● **INPUT**:
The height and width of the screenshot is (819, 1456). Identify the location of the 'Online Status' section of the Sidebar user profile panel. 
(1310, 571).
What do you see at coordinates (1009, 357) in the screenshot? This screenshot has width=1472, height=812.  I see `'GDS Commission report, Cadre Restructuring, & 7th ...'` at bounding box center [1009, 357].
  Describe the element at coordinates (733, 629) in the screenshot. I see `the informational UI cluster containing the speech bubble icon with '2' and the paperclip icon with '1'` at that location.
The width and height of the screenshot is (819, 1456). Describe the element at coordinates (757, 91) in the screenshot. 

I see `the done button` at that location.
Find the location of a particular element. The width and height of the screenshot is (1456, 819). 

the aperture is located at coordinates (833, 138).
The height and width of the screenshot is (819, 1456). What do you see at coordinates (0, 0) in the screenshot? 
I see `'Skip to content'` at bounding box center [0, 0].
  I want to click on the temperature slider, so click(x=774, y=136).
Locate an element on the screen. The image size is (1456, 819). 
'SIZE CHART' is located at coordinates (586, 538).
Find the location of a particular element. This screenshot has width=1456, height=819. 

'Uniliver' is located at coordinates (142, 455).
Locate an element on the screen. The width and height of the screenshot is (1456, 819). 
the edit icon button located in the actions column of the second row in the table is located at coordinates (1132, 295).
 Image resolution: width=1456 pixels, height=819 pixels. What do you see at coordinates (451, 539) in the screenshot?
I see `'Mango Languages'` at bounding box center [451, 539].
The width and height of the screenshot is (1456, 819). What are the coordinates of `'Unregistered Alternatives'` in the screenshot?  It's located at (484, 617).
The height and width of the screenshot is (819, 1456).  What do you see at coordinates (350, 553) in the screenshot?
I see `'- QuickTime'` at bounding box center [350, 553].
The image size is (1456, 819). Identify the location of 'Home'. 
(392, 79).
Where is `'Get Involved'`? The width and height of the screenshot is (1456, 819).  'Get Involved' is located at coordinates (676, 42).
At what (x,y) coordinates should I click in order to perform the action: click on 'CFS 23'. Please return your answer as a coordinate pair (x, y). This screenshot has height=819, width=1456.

● **WRITTEN EXERCISE**:
Rewrite the material above as a JSON list of strings, with one string for each line and the blank lines left out.

● **RIGHT ANSWER**:
[
  "The height and width of the screenshot is (819, 1456). Identify the location of the 'Online Status' section of the Sidebar user profile panel. ",
  "(1310, 571).",
  "What do you see at coordinates (1009, 357) in the screenshot? This screenshot has width=1472, height=812.  I see `'GDS Commission report, Cadre Restructuring, & 7th ...'` at bounding box center [1009, 357].",
  "  Describe the element at coordinates (733, 629) in the screenshot. I see `the informational UI cluster containing the speech bubble icon with '2' and the paperclip icon with '1'` at that location.",
  "The width and height of the screenshot is (819, 1456). Describe the element at coordinates (757, 91) in the screenshot. ",
  "I see `the done button` at that location.",
  "Find the location of a particular element. The width and height of the screenshot is (1456, 819). ",
  "the aperture is located at coordinates (833, 138).",
  "The height and width of the screenshot is (819, 1456). What do you see at coordinates (0, 0) in the screenshot? ",
  "I see `'Skip to content'` at bounding box center [0, 0].",
  "  I want to click on the temperature slider, so click(x=774, y=136).",
  "Locate an element on the screen. The image size is (1456, 819). ",
  "'SIZE CHART' is located at coordinates (586, 538).",
  "Find the location of a particular element. This screenshot has width=1456, height=819. ",
  "'Uniliver' is located at coordinates (142, 455).",
  "Locate an element on the screen. The width and height of the screenshot is (1456, 819). ",
  "the edit icon button located in the actions column of the second row in the table is located at coordinates (1132, 295).",
  " Image resolution: width=1456 pixels, height=819 pixels. What do you see at coordinates (451, 539) in the screenshot?",
  "I see `'Mango Languages'` at bounding box center [451, 539].",
  "The width and height of the screenshot is (1456, 819). What are the coordinates of `'Unregistered Alternatives'` in the screenshot?  It's located at (484, 617).",
  "The height and width of the screenshot is (819, 1456).  What do you see at coordinates (350, 553) in the screenshot?",
  "I see `'- QuickTime'` at bounding box center [350, 553].",
  "The image size is (1456, 819). Identify the location of 'Home'. ",
  "(392, 79).",
  "Where is `'Get Involved'`? The width and height of the screenshot is (1456, 819).  'Get Involved' is located at coordinates (676, 42).",
  "At what (x,y) coordinates should I click in order to perform the action: click on 'CFS 23'. Please return your answer as a coordinate pair (x, y). This screenshot has height=819, width=1456."
]